If this figure is below 90, the aligner aborts with an error message.
This can be overridden by setting the --ratio on the command line to a lower
value. However, if the aligner estimates similarity to be substantially below 90,
it's worth first checking WHY the texts are so dissimilar and trying to improve
the situation:
- check the file names are correct;
- check that the files contain the same extract of a text.

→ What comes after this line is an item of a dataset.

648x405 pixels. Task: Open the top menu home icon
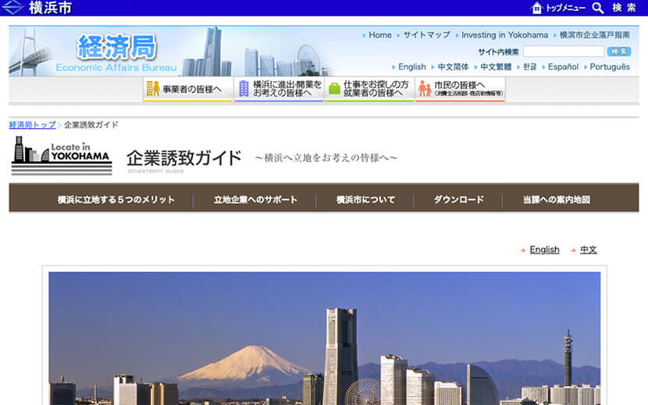click(x=536, y=8)
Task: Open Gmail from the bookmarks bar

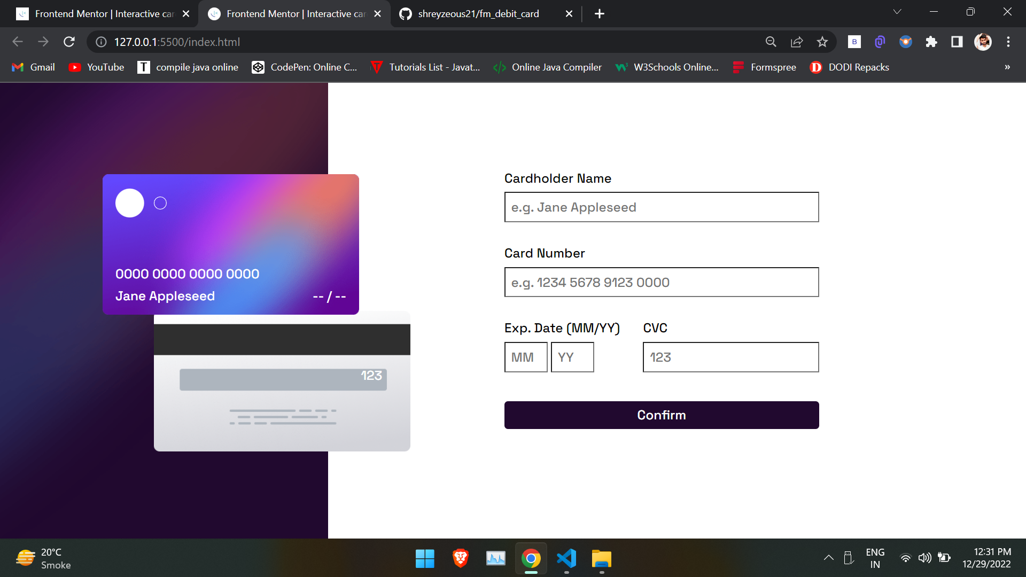Action: point(33,67)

The only case of dissimilarity that the aligner will handle well
is where one of the two texts contains only the start of the other. Here, the
"--ratio" argument can be used to lower the threshold and there are no
performance issues.
5.1.2 Caps and variants
-----------------------
If you don't wish to modify the input texts, but don't want to have every
single divergence signalled, you can use:
- the "-c" argument to suppress messages signalling capitalization
mismatches;
- a "variants" file. This is a two column CSV file containing:
- column 1: standardized character
- column 2: regex denoting characters to standardize to this
character.
Both of these suppress the "within-token differences" messages in the output,
but do not affect the underlying text on which the alignment is performed.
5.2 Split your text in half
---------------------------
The underlying diff algorithm is quadratic time in the worst case
(https://docs.python.org/3.5/library/difflib.html). A long text may therefore
be more quickly processed by splitting it into two parts.

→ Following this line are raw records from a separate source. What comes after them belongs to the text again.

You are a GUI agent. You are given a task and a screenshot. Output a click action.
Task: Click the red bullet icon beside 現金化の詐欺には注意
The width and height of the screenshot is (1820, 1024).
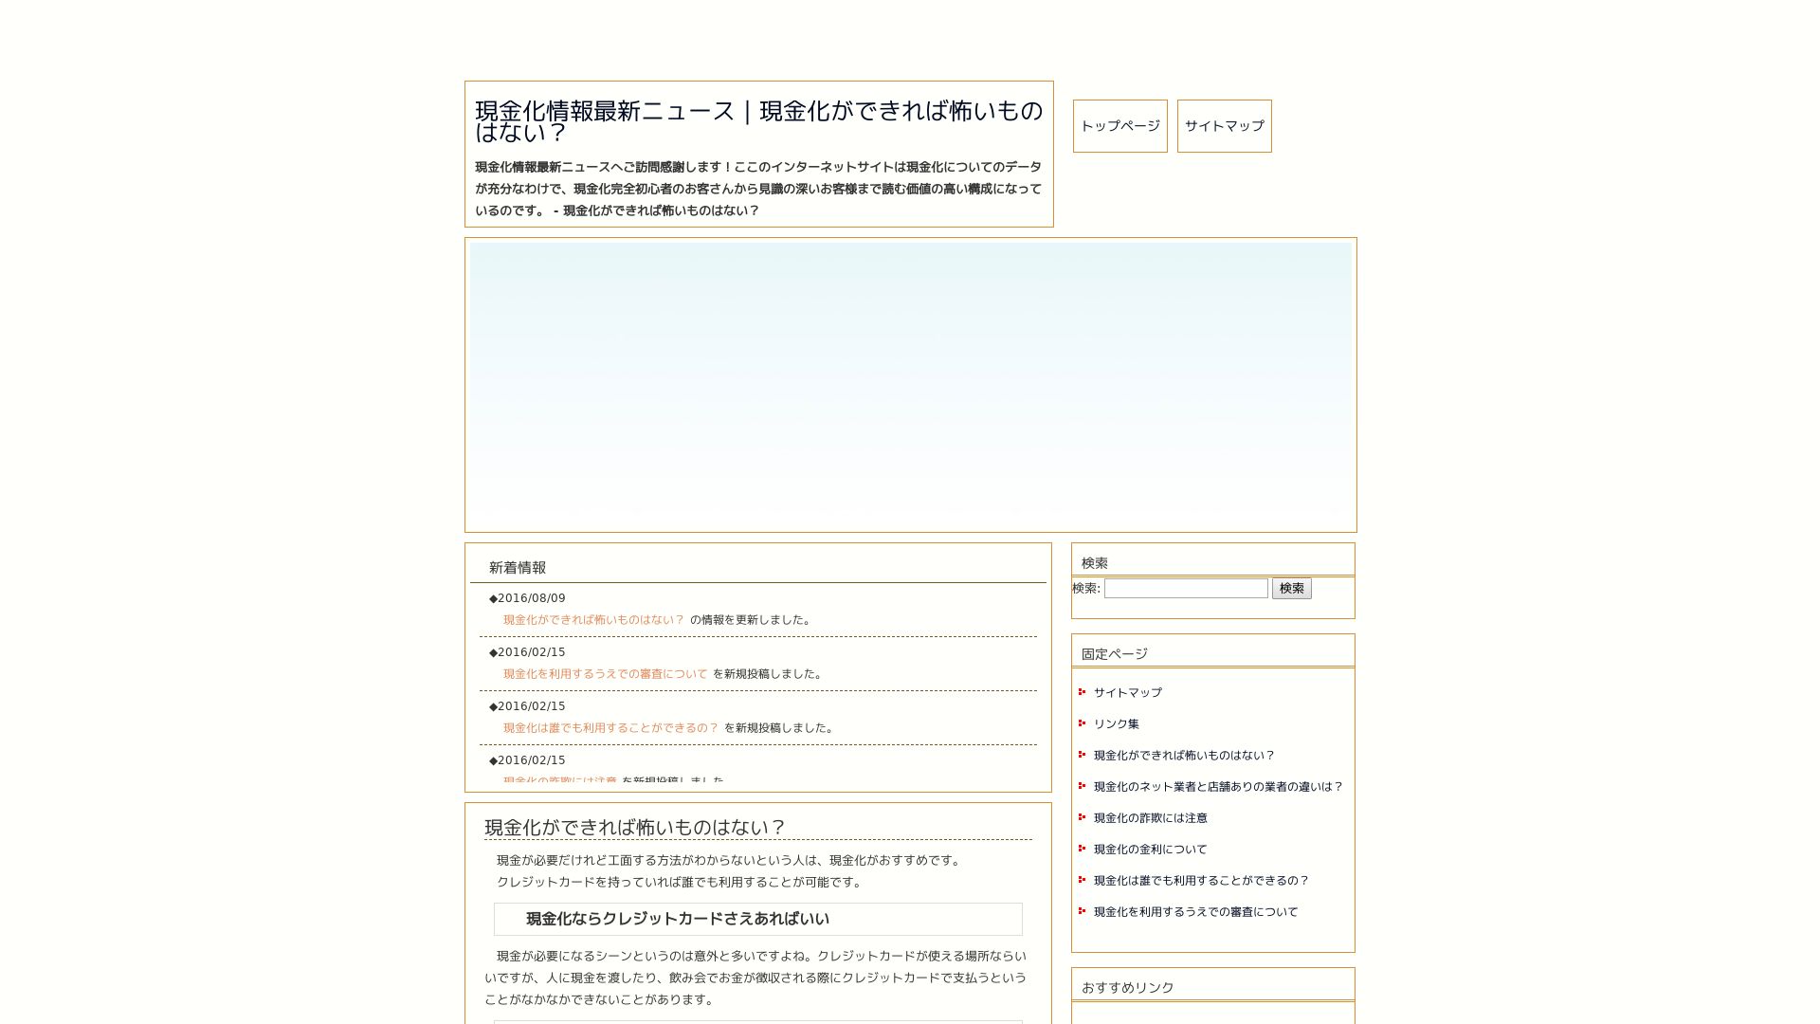click(x=1082, y=817)
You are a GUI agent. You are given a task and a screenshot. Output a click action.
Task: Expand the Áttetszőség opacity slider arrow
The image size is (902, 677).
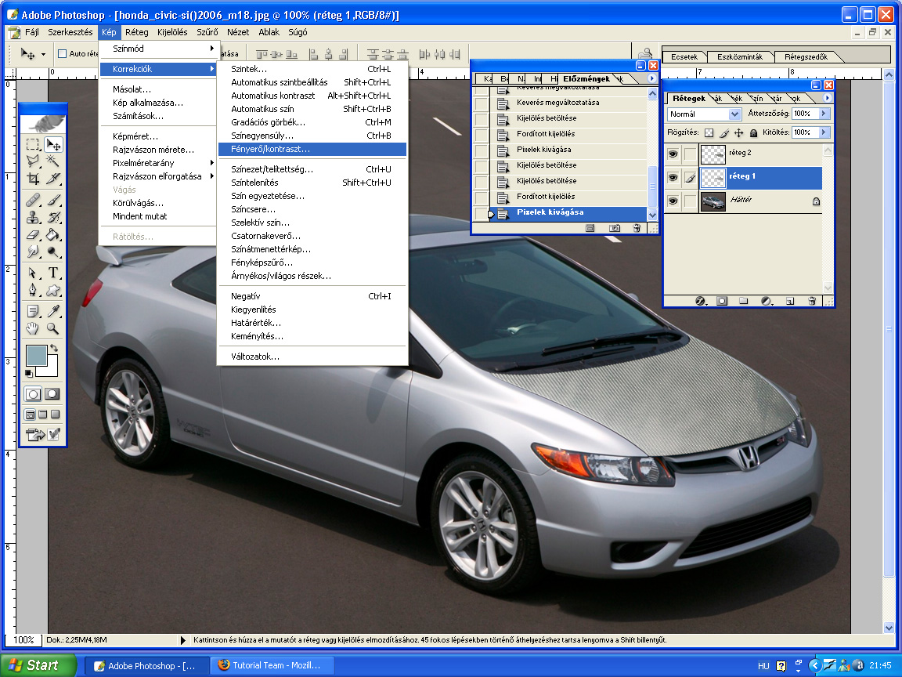[823, 114]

5.3 The threshold parameter
---------------------------
The diff is run using two passes. The first scans the entire text ignoring common
characters ("junk"), and identifies all sequences of length "threshold" which
do not contain common characters. These are treated as definite matches, and
the second pass fills in the gaps between them, this time including common
characters. This two-pass approach provides a substantial timing improvement
on a one-pass, no junk approach.
- If the threshold is too low, there is a risk that repeated sequences
will by incorrectly matched in the first pass, and the alignment will be
inaccurate.
- If the threshold is too high, there is a risk that very few sequences
will be matched in the first pass, and processing time on the second
pass will be very high.
The default threshold is 20 characters.
5.4 Align, Check, Inject
------------------------
- The aligner is intended to be 100% accurate when the ONLY differences
between the two texts are due to token division. If there are other kinds of
differences, it is strongly recommended to manually check alignment results
before re-injection.
- When there are other differences (e.g. capitalization, use of punctuation,
diacritics), the aligner is not 100% accurate, and it is recommended to check and
correct the alignment data manually using the "notes" column before injecting.

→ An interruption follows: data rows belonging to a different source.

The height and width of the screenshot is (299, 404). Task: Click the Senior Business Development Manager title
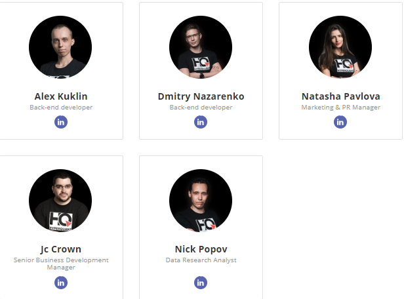61,264
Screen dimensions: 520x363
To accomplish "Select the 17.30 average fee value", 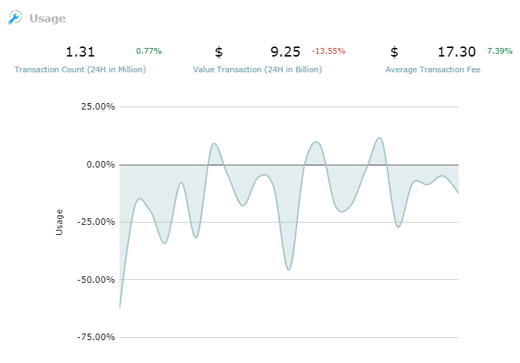I will click(457, 52).
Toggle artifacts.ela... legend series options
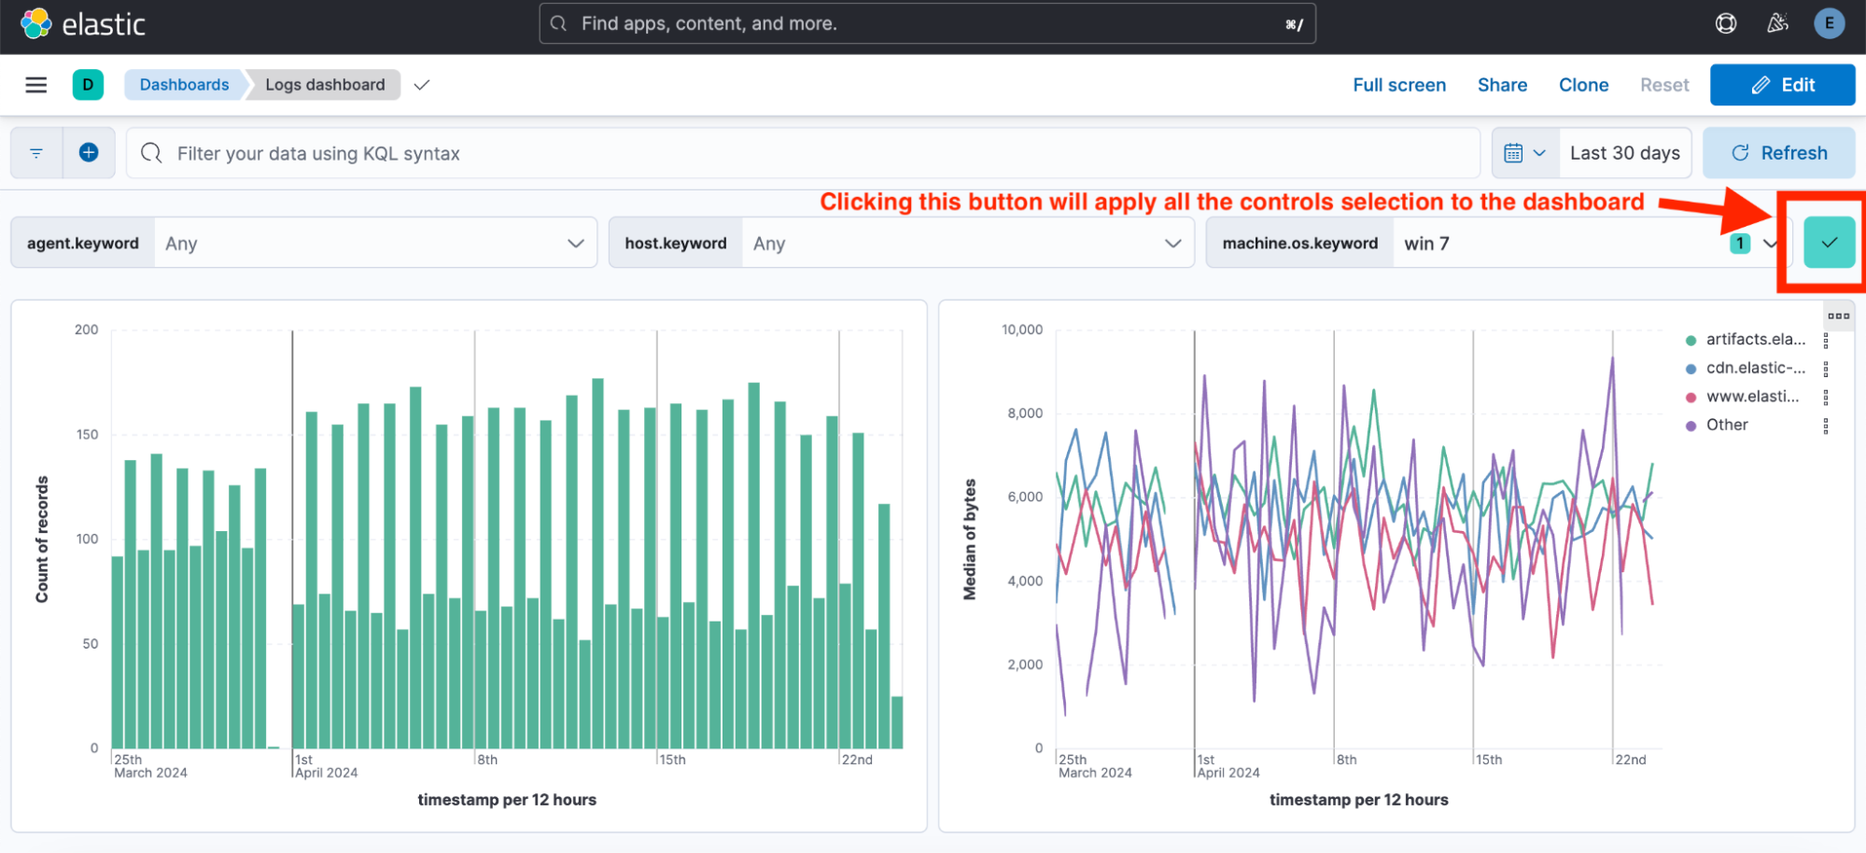This screenshot has width=1866, height=853. tap(1826, 341)
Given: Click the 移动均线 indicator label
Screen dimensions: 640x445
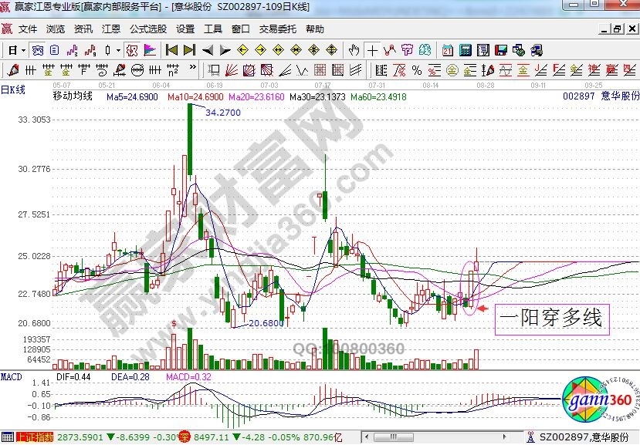Looking at the screenshot, I should click(x=72, y=96).
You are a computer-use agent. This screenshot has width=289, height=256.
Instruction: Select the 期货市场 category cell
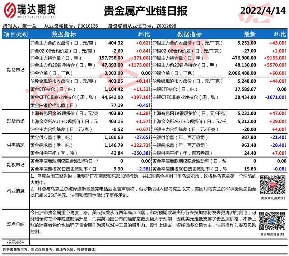coord(15,70)
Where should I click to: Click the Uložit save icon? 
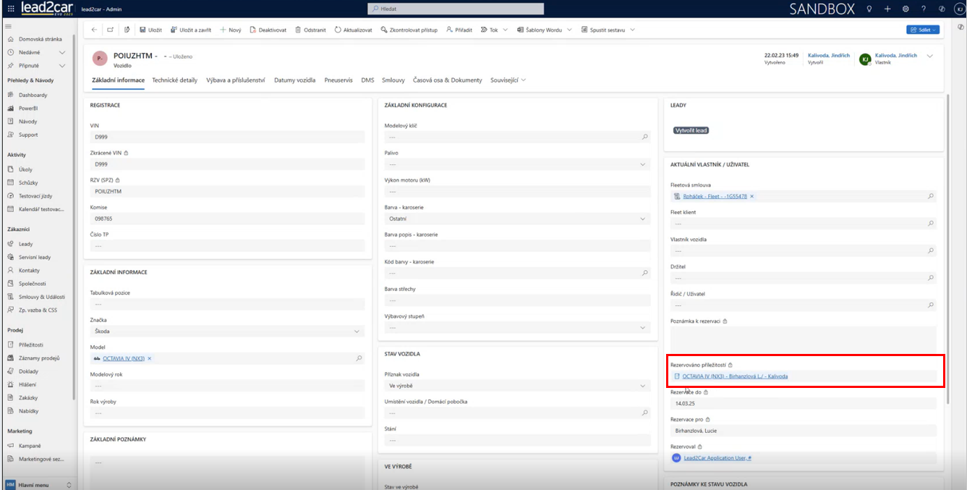point(142,30)
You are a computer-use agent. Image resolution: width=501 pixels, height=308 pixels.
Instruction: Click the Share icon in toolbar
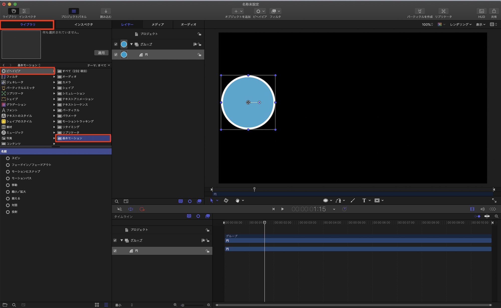494,11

- The aligner is particularly liable to produce inaccurate results:
(i) where the same sequence of tokens are repeated in close proximity to
each other, causing the aligner to match the FIRST instance in the base
text to the SECOND in the text to align, or vice versa;
(ii) where sections of text are in the wrong order. Once a section of
text has been marked as "missing", it will not be identified should it
occur later in the file.
- Occasionally the underlying diff just "gets lost": a long sequence of A tokens
are signalled as absent, and a long sequence of B tokens are signalled as "to
add".